電気設備の社会的重要性が高まる中で、万一の損害補償に備え、配電制御システム業界ではPL法に対する関心が高まっている。業界特有の補償内容を網羅する日本配電制御システム工業会(JSIA、盛田豊一会長)の団体PL保険に加入するメーカーは今後より一層増えそうである。
高度情報社会のもとで受・配電盤、制御盤など配電制御システムの役割は大きくなる一方である。そのため、事故が発生し易い環境下での稼働が増えており、万一、対人対物事故が発生した場合、損害補償費用も企業の限度を超えるケースが予想される。

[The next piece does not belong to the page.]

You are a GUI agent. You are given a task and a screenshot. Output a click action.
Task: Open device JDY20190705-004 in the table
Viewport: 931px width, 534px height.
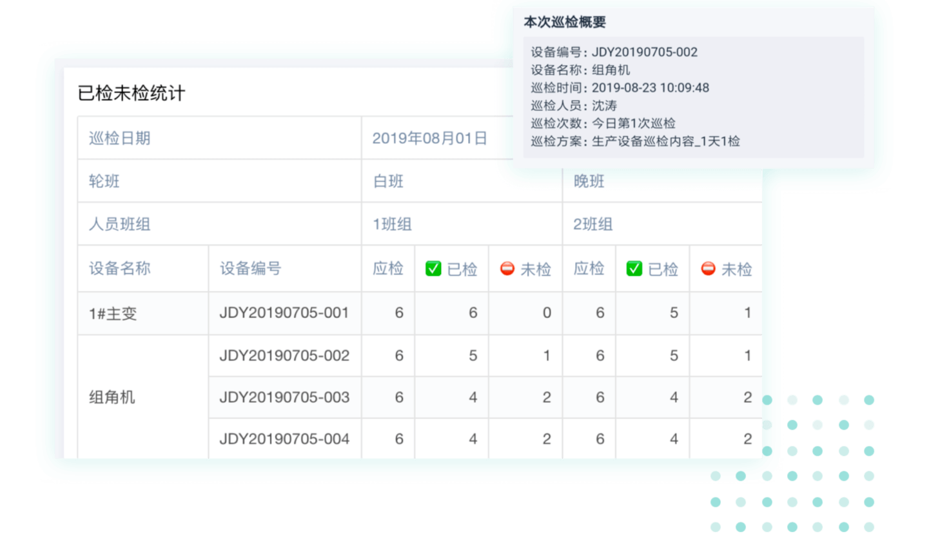(x=284, y=439)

また、耐用年数の異なる多数の部品・機器を内蔵していることから、経年劣化による故障も想定される。
配電制御システム各社にとっては企業存続にまで発展しかねないため、損害補償をカバーするPL保険(製造物保険)の利用が増える傾向にあるが、まだ保険加入率は30%程度と推測されている。
JSIAでは、業界特有の条件もあることから「配電盤類の安全に関するガイドライン」を制定し、製品安全の確保に当たって、企業が遵守すべき基本事項を明確にし徹底を呼びかけている。
さらに、企業防衛に役立てるよう業界の条件を勘案した団体PL保険への加入を促進している。
JSIAの団体PL保険は、製造販売した配電盤等の欠陥、あるいは据え付け・試運転・検収・修理・メンテナンスなどの作業ミスが起因した事故に対し、法律上の賠償責任を負担することにより被る経済的損失を補償する制度であり、通常業務上のほとんどのリスクをカバーできる。
例えば、総合賠償責任保険では、引渡し後の配電盤等の欠陥による事故、据え付け作業中の事故、メンテナンス作業中の事故、引渡し前の試運転中の事故、工場等施設の欠陥や管理不備による事故、配電盤の損害に起因する使用不能損害などに対する補償のほか、製造機械に組み込まれた制御システム等の欠陥により不良品を製造したことに対する賠償責任をカバー、支給部品保管中の事故などのオプションも用意されている。
団体PL保険の有利さを網羅している。
PL保険にまだ入っていない従業員10人の配電制御システム会社の経営者は、「保険に加入することを検討している。工業会の団体PL保険に魅力を感じているので、工業会に加盟したいと思っている」と団体PL保険加入に前向きである。